## INSTRUCTION:
Rescale the lines starting at the one containing "Where should I click to: Click the pan" and ending at the one containing "[x=424, y=109]", both included, and give them again with their requests. Multiply each coordinate in the answers by 0.6 and round it to a whole number, with halves rounded up, and omit the pictures.

## ITEMS:
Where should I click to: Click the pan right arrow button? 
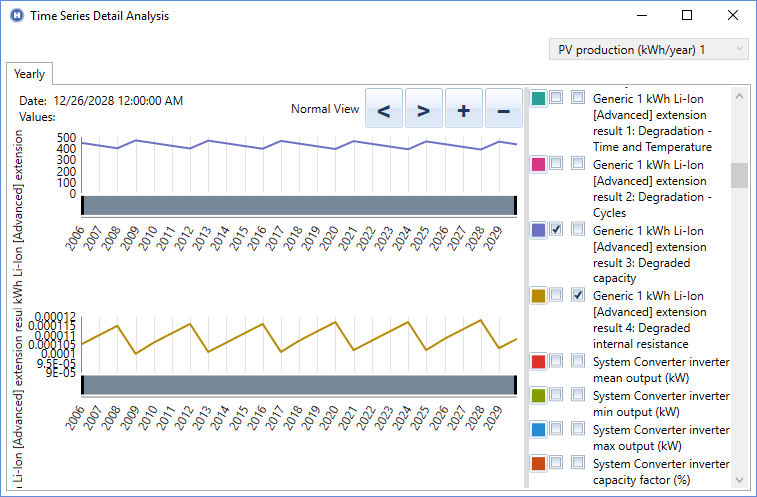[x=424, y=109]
---
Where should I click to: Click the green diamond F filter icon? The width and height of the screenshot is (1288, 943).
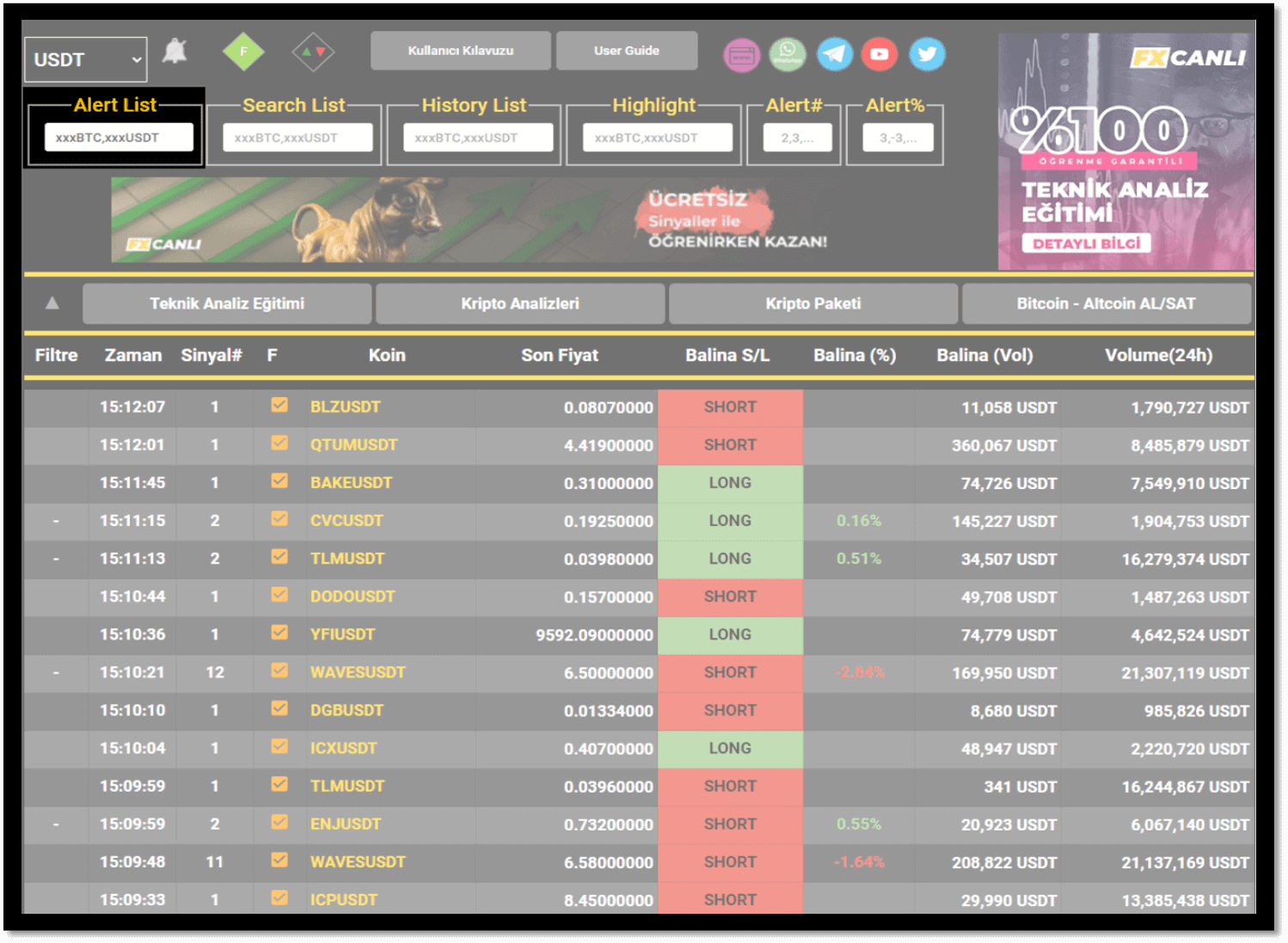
--
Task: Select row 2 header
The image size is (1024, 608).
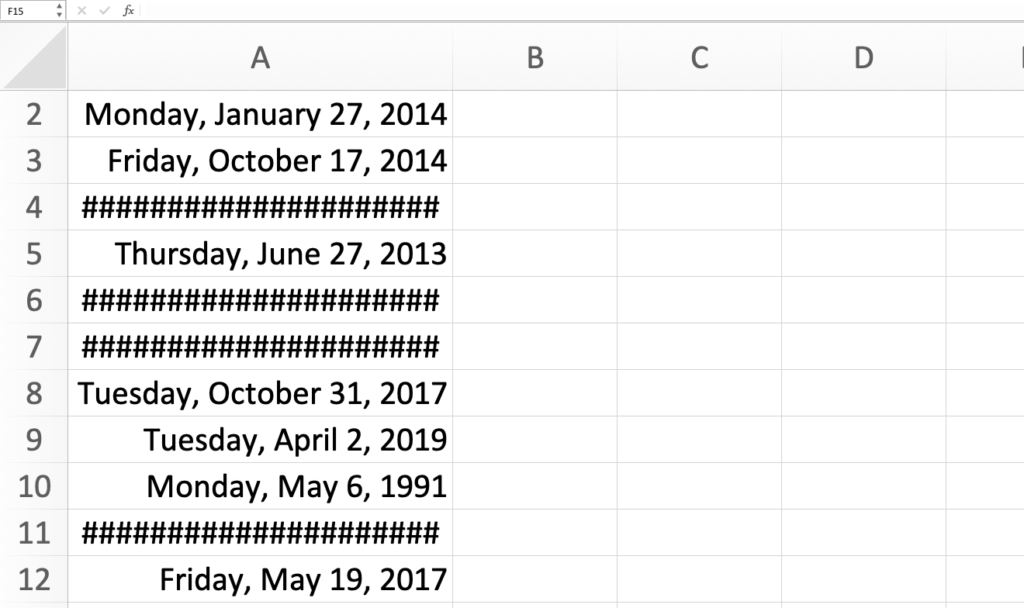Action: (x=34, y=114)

## EXERCISE SOLUTION:
Where should I click to: Click the pan right arrow button? 
[x=254, y=65]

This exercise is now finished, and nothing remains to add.